■ **Required work**
Starting at the line containing "The image size is (2048, 1368)." and ending at the line containing "to previous messages", transcribe the listing below exactly. Keep both end lines, skip the pictures, and copy nothing else.

■ **Data to process**

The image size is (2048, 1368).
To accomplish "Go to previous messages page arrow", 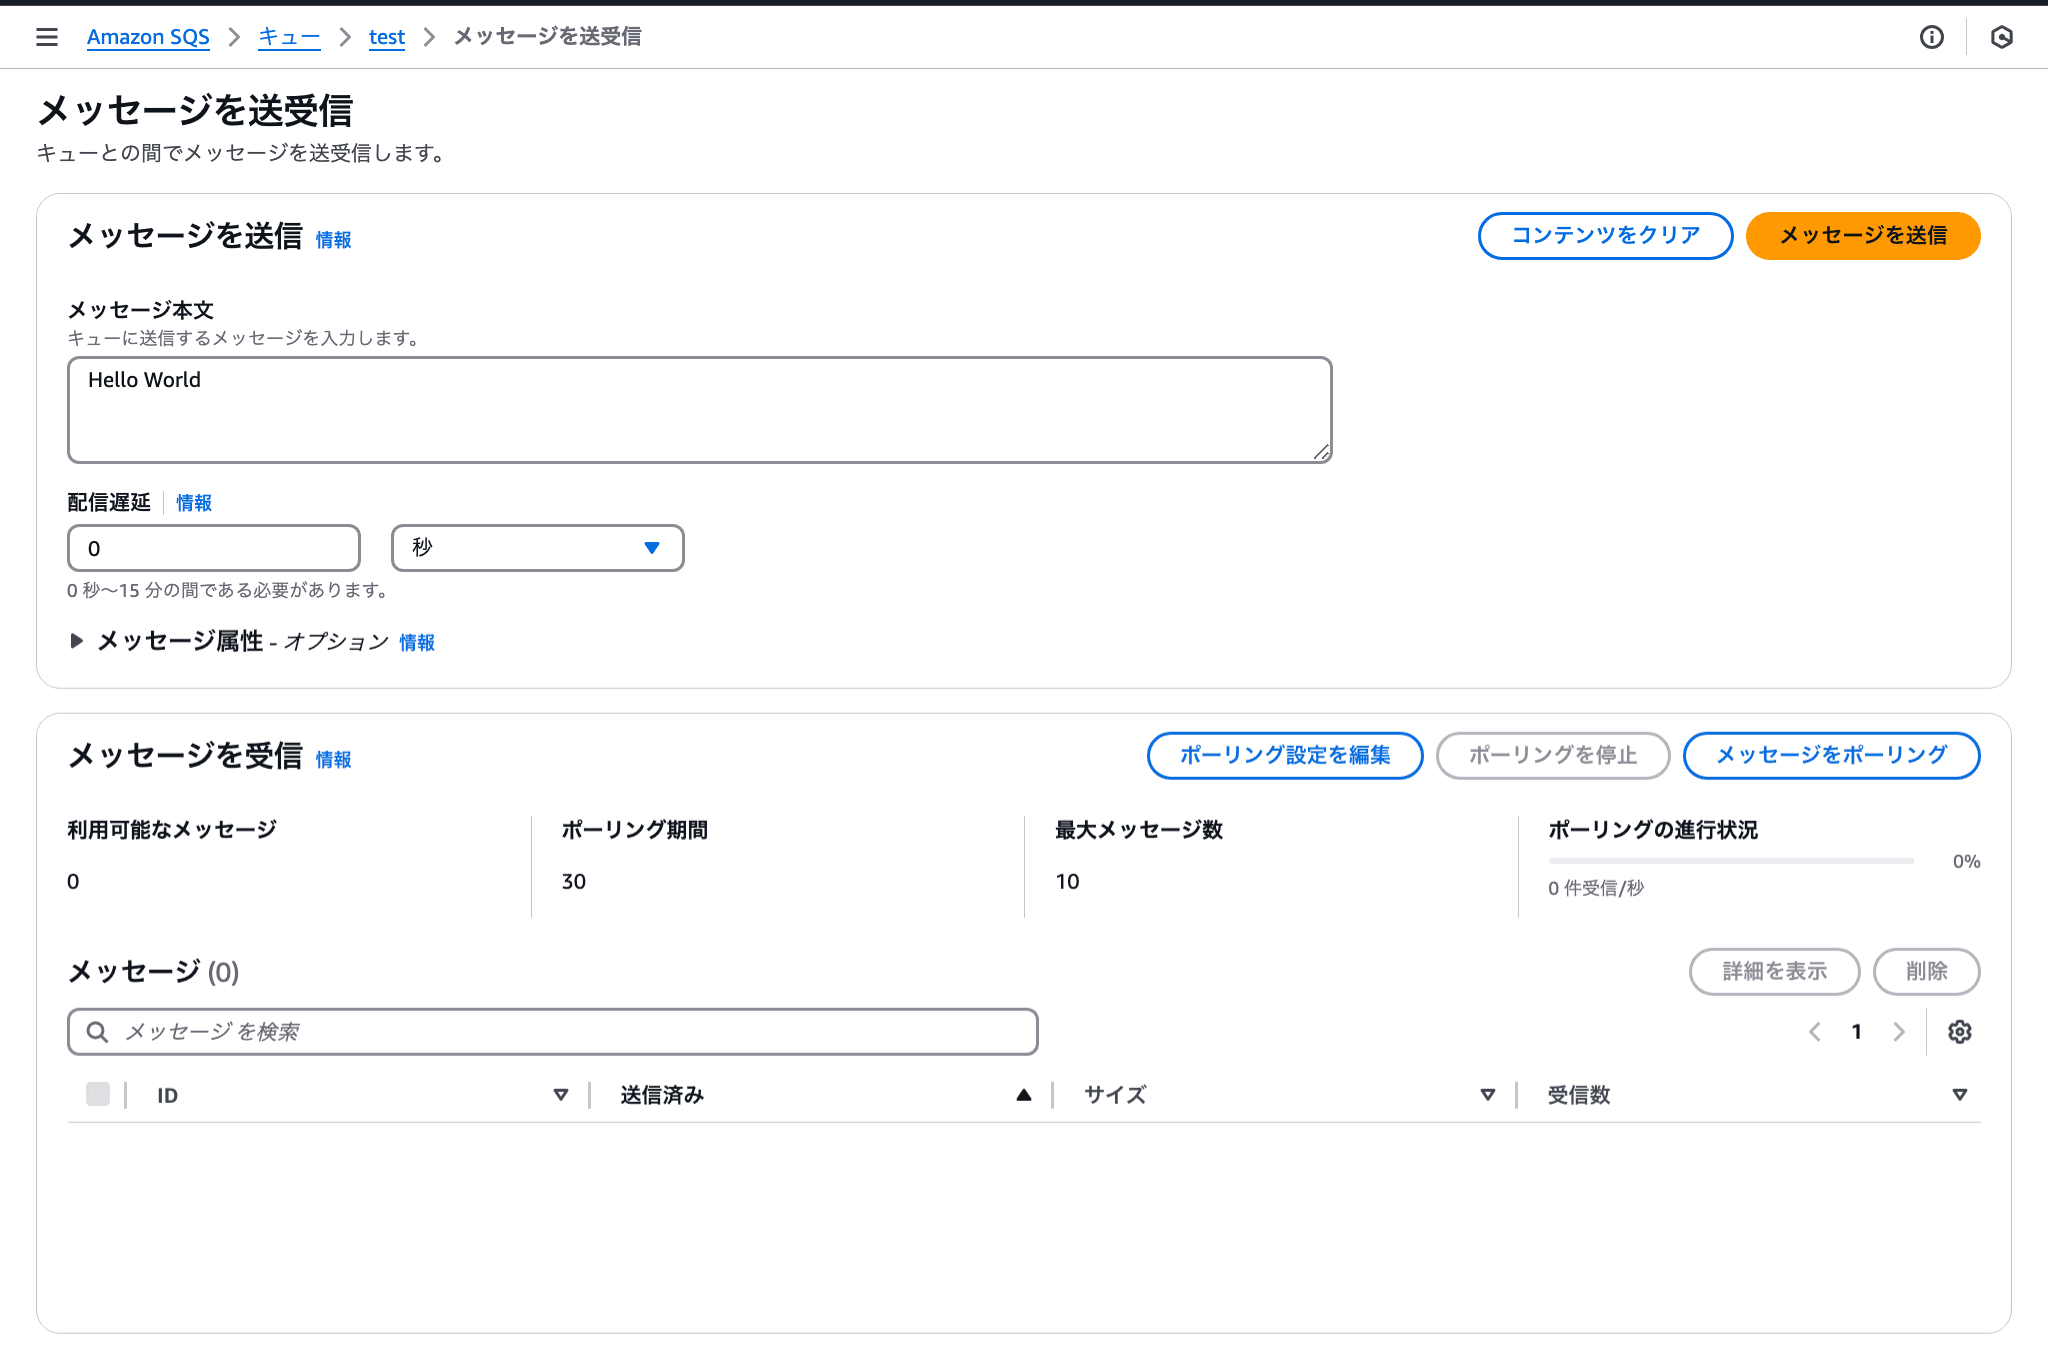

* * *

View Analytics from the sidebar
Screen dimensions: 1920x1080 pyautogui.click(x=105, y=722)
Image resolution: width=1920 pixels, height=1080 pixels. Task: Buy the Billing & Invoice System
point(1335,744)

■ **Answer to this problem**
The image size is (2048, 1368).
To accomplish "Go to previous messages page arrow", 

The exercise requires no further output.